● REQUIRED WORK
Update the rows below by changing every "bullet dot" to "bullet point", leaving everything else unchanged.

------------------------------------------------------------

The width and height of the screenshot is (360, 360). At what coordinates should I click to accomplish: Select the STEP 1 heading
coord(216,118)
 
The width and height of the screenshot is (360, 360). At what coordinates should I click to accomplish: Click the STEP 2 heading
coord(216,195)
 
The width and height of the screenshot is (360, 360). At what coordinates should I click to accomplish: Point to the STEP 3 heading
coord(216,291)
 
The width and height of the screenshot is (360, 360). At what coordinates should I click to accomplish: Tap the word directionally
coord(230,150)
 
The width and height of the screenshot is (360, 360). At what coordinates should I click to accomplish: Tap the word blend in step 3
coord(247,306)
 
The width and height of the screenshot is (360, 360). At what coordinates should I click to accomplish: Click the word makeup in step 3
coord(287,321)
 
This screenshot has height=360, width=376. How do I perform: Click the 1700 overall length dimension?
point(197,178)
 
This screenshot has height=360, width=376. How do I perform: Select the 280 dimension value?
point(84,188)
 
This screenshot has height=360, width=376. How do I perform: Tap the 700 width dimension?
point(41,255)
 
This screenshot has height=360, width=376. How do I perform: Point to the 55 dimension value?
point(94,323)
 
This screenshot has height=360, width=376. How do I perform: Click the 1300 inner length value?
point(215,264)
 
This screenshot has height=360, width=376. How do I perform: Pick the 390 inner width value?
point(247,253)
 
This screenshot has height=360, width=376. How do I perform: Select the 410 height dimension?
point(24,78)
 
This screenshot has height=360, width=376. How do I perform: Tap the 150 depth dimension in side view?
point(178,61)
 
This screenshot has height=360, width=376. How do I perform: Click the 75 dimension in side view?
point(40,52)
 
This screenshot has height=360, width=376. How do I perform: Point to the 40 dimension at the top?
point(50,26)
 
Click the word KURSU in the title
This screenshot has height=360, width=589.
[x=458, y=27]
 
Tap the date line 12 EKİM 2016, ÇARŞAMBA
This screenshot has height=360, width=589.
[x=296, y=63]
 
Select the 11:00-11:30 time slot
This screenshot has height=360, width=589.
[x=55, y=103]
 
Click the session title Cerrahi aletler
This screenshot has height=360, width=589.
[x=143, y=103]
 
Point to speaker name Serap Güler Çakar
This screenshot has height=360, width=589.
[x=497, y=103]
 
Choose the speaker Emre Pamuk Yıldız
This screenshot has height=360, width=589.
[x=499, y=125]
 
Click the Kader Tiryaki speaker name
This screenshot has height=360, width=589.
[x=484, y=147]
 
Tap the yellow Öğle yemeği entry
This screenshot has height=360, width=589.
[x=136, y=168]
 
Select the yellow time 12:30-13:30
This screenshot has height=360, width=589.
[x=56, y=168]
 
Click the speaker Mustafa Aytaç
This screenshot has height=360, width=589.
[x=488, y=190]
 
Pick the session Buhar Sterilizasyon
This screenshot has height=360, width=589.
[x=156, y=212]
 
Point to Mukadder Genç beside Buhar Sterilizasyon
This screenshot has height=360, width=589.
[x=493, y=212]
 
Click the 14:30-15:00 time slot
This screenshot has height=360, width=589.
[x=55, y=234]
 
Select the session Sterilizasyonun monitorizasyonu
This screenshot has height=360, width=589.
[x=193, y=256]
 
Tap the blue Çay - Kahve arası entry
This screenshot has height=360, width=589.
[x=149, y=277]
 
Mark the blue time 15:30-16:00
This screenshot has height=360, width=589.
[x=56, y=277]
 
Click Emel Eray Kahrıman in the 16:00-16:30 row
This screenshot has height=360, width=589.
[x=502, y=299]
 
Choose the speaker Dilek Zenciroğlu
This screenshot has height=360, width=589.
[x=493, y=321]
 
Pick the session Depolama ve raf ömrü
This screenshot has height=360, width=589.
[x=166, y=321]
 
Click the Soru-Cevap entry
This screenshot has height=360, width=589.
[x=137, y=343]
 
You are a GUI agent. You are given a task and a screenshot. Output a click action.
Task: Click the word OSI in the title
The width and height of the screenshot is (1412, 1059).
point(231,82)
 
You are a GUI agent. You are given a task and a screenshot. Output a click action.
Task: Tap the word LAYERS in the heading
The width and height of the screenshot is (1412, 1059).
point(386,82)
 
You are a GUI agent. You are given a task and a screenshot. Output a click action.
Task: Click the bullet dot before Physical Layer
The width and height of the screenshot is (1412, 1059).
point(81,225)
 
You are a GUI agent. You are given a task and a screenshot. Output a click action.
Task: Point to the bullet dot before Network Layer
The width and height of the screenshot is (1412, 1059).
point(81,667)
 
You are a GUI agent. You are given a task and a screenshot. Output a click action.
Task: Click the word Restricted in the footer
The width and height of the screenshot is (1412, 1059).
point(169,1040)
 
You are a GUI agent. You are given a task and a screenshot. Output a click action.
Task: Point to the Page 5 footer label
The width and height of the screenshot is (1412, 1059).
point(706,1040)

------------------------------------------------------------

● RESULT OF THIS TASK
The width and height of the screenshot is (360, 360). At what coordinates should I click to accomplish: Select the STEP 1 heading
coord(216,118)
 
The width and height of the screenshot is (360, 360). At what coordinates should I click to accomplish: Click the STEP 2 heading
coord(216,195)
 
The width and height of the screenshot is (360, 360). At what coordinates should I click to accomplish: Point to the STEP 3 heading
coord(216,291)
 
The width and height of the screenshot is (360, 360). At what coordinates should I click to accomplish: Tap the word directionally
coord(230,150)
 
The width and height of the screenshot is (360, 360). At what coordinates should I click to accomplish: Tap the word blend in step 3
coord(247,306)
 
The width and height of the screenshot is (360, 360). At what coordinates should I click to accomplish: Click the word makeup in step 3
coord(287,321)
 
This screenshot has height=360, width=376. How do I perform: Click the 1700 overall length dimension?
point(197,178)
 
This screenshot has height=360, width=376. How do I perform: Select the 280 dimension value?
point(84,188)
 
This screenshot has height=360, width=376. How do I perform: Tap the 700 width dimension?
point(41,255)
 
This screenshot has height=360, width=376. How do I perform: Point to the 55 dimension value?
point(94,323)
 
This screenshot has height=360, width=376. How do I perform: Click the 1300 inner length value?
point(215,264)
 
This screenshot has height=360, width=376. How do I perform: Pick the 390 inner width value?
point(247,253)
 
This screenshot has height=360, width=376. How do I perform: Select the 410 height dimension?
point(24,78)
 
This screenshot has height=360, width=376. How do I perform: Tap the 150 depth dimension in side view?
point(178,61)
 
This screenshot has height=360, width=376. How do I perform: Click the 75 dimension in side view?
point(40,52)
 
This screenshot has height=360, width=376. How do I perform: Point to the 40 dimension at the top?
point(50,26)
 
Click the word KURSU in the title
This screenshot has height=360, width=589.
[x=458, y=27]
 
Tap the date line 12 EKİM 2016, ÇARŞAMBA
This screenshot has height=360, width=589.
[x=296, y=63]
 
Select the 11:00-11:30 time slot
This screenshot has height=360, width=589.
[x=55, y=103]
 
Click the session title Cerrahi aletler
This screenshot has height=360, width=589.
[x=143, y=103]
 
Point to speaker name Serap Güler Çakar
This screenshot has height=360, width=589.
[x=497, y=103]
 
Choose the speaker Emre Pamuk Yıldız
This screenshot has height=360, width=589.
[x=499, y=125]
 
Click the Kader Tiryaki speaker name
This screenshot has height=360, width=589.
[x=484, y=147]
 
Tap the yellow Öğle yemeği entry
This screenshot has height=360, width=589.
[x=136, y=168]
 
Select the yellow time 12:30-13:30
This screenshot has height=360, width=589.
[x=56, y=168]
 
Click the speaker Mustafa Aytaç
This screenshot has height=360, width=589.
[x=488, y=190]
 
Pick the session Buhar Sterilizasyon
This screenshot has height=360, width=589.
[x=156, y=212]
 
Point to Mukadder Genç beside Buhar Sterilizasyon
This screenshot has height=360, width=589.
[x=493, y=212]
 
Click the 14:30-15:00 time slot
This screenshot has height=360, width=589.
[x=55, y=234]
 
Select the session Sterilizasyonun monitorizasyonu
This screenshot has height=360, width=589.
[x=193, y=256]
 
Tap the blue Çay - Kahve arası entry
This screenshot has height=360, width=589.
[x=149, y=277]
 
Mark the blue time 15:30-16:00
This screenshot has height=360, width=589.
[x=56, y=277]
 
Click Emel Eray Kahrıman in the 16:00-16:30 row
This screenshot has height=360, width=589.
[x=502, y=299]
 
Choose the speaker Dilek Zenciroğlu
This screenshot has height=360, width=589.
[x=493, y=321]
 
Pick the session Depolama ve raf ömrü
This screenshot has height=360, width=589.
[x=166, y=321]
 
Click the Soru-Cevap entry
This screenshot has height=360, width=589.
[x=137, y=343]
 
You are a GUI agent. You are given a task and a screenshot. Output a click action.
Task: Click the word OSI in the title
The width and height of the screenshot is (1412, 1059).
point(231,82)
 
You are a GUI agent. You are given a task and a screenshot. Output a click action.
Task: Tap the word LAYERS in the heading
The width and height of the screenshot is (1412, 1059).
point(386,82)
 
You are a GUI agent. You are given a task and a screenshot. Output a click action.
Task: Click the bullet point before Physical Layer
The width and height of the screenshot is (1412, 1059).
point(81,225)
 
You are a GUI agent. You are given a task and a screenshot. Output a click action.
Task: Point to the bullet point before Network Layer
The width and height of the screenshot is (1412, 1059).
point(81,667)
 
You are a GUI agent. You are given a task and a screenshot. Output a click action.
Task: Click the word Restricted in the footer
The width and height of the screenshot is (1412, 1059).
point(169,1040)
 
You are a GUI agent. You are given a task and a screenshot. Output a click action.
Task: Point to the Page 5 footer label
The width and height of the screenshot is (1412, 1059).
point(706,1040)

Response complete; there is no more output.